Sobre la fuente de la plaza cada día que pasa la recuerdo con más cariño, sobre todo cada vez que veo la "maravillosa" plaza peatonal que ha quedado, con sus bancos, su vergel de árboles, sus calles cortadas. Todo un aporte de modernidad, belleza visual y de atractivo para el pueblo. ¿De verdad me dice en serio que le gusta como ha quedado la plaza? No se quien tomó la decisión y la sabiduría para perpetrar tan magna y bella obra, sobre todo cuanto contó con todos y cada uno de los vecinos, afectados o no por los cortes de sus calles, para llevarla a cabo... ¿o no lo hizo perdone?
Sobre las fiestas debo reconocer que tiene razón, aunque esa decisión de hacer una fiesta grande (dejando por supuesto las otras dos religiosas) está abocada al fracaso por la imperiosa fuerza de la tradicionalista obcecación (que nadie se ofenda por favor). Es igual que hacer una comisión de festejos como en la gran mayoría de localidades. Deseo y espero fervientemente que la lógica y el sentido común vaya entrando en las ideas de algunas personas.

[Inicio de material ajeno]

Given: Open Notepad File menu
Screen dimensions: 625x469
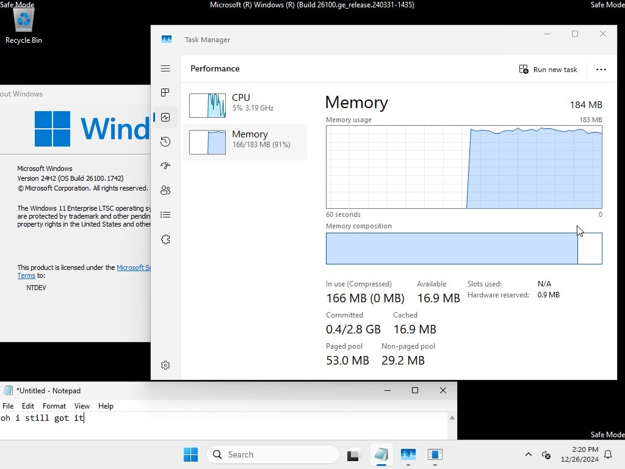Looking at the screenshot, I should (8, 406).
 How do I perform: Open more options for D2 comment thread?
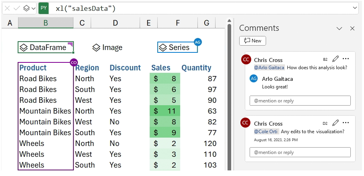[346, 123]
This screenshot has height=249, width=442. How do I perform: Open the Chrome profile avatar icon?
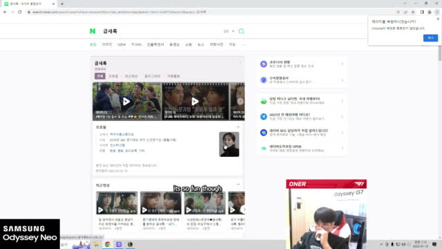pos(430,12)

No dudo en absoluto que nuestro alcalde se siga desvelando y trabajando con empeño por el bien de nuestro pueblo. Claro que existen, existieron y existirán piedras en el camino, hasta zancadillas y puñetazos. Pero el representante electo por la mayoría de los hinojoseños debe ser quien sepa sortearlos, para bien de sus vecinos. En este mundo no se consigue nunca lo posible si no se intenta lo imposible una y otra vez, dice Max Weber.
Vuelvo a agradecer su respuesta y a comprobar que otras personas sienten necesario dar un cambio a la situación de Los Hinojosos. Las evocadoras palabras de esa persona que tanto daño le hace leer que su pueblo es un pueblucho son otra valiosa aportación que deben seguir despertando conciencias y animando a participar en esta especie de tertulia que tan buen escaparate para opinar me parece. Hasta la joven que rivindica su derecho a divertirse tomando copas en el botellón por la falta de alternativas es valiosa, tal vez ilustrativa, de que se necesita hacer algo para ofrecer a las personas de Los Hinojosos, niños, jóvenes, no tan jóvenes, mayores... A todos. Pero creo que se equivocan al decir que falta cariño por el pueblo, eso es lo que más sobra. De lo que se adolece es de verdadera voluntad para hacer cambiar el rumbo de la dejadez en la que se está sumiendo nuestro pueblo (y no solo por la merma paulatina de habitantes). Mi voto por la revitalicación del moribundo.
Un afectuoso saludo y deseo que sigan sin caer estas letras en saco roto.